**SUPPLIED TEXT:**
[start]

# re: Hoopshype Rumor Tied to ESPN - Artest to Houston



## jdiggidy (Jun 21, 2003)

*re: Hoopshype Rumor Tied to ESPN - Artest to Houston*

I hate how you can't copy sections of Hoopshype and how you have to print all 20 pages of the rumor section if you don't read it online. I exported the web page into a notepad file and cut out this piece. Unfortunately, the links to the highlighted portion and ESPN do not take you to the article though. 

http://www.hoopshype.com/rumors.htm (9th blocks down)

"I think the Pacers are no closer to doing anything with the Nuggets, Warriors or Timberwolves than they were 2 weeks ago, but I'm hearing that the Rockets -- who don't have anything outside of Yao Ming and Tracy McGrady that interests the Pacers -- are trying to find a player that Indiana does like. *The end result would be a three- or four-way trade that would bring Artest to Houston*." ESPN.com

What three or four way team deals could even make this a possiblilty?

[end]

**ACTIONS TO TAKE:**
- A) Decide whether each statement agrees with the Artest rumor post, answering yes or no and quoting the exact words that settle it: (i) The poster printed all 20 pages of the rumor section to get the piece. (ii) The quoted ESPN.com item says the Pacers are no closer to a deal with the Nuggets, Warriors or Timberwolves than two weeks earlier. (iii) The links in the copied piece lead to the ESPN article.
- B) Return the passage of the Artest rumor post starting at "I hate how you" and ending at "this a possiblilty?".
The data after the Artest rumor post is not needed for anything here.

**INFORMATION SHOWN:**
[start]

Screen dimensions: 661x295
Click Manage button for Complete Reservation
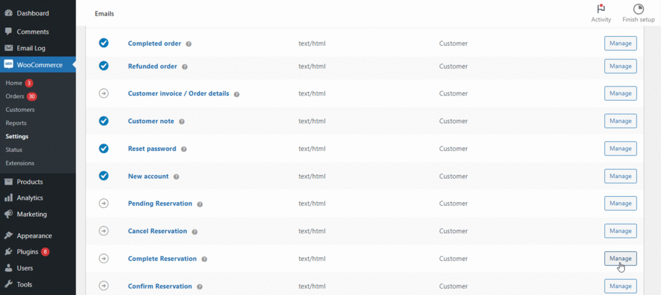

[end]

**RESPONSES FOR EACH TASK:**
- A)
(i) No: "I exported the web page into a notepad file and cut out this piece."
(ii) Yes: "the Pacers are no closer to doing anything with the Nuggets, Warriors or Timberwolves than they were 2 weeks ago"
(iii) No: "Unfortunately, the links to the highlighted portion and ESPN do not take you to the article though."

- B)
I hate how you can't copy sections of Hoopshype and how you have to print all 20 pages of the rumor section if you don't read it online. I exported the web page into a notepad file and cut out this piece. Unfortunately, the links to the highlighted portion and ESPN do not take you to the article though. 

http://www.hoopshype.com/rumors.htm (9th blocks down)

"I think the Pacers are no closer to doing anything with the Nuggets, Warriors or Timberwolves than they were 2 weeks ago, but I'm hearing that the Rockets -- who don't have anything outside of Yao Ming and Tracy McGrady that interests the Pacers -- are trying to find a player that Indiana does like. *The end result would be a three- or four-way trade that would bring Artest to Houston*." ESPN.com

What three or four way team deals could even make this a possiblilty?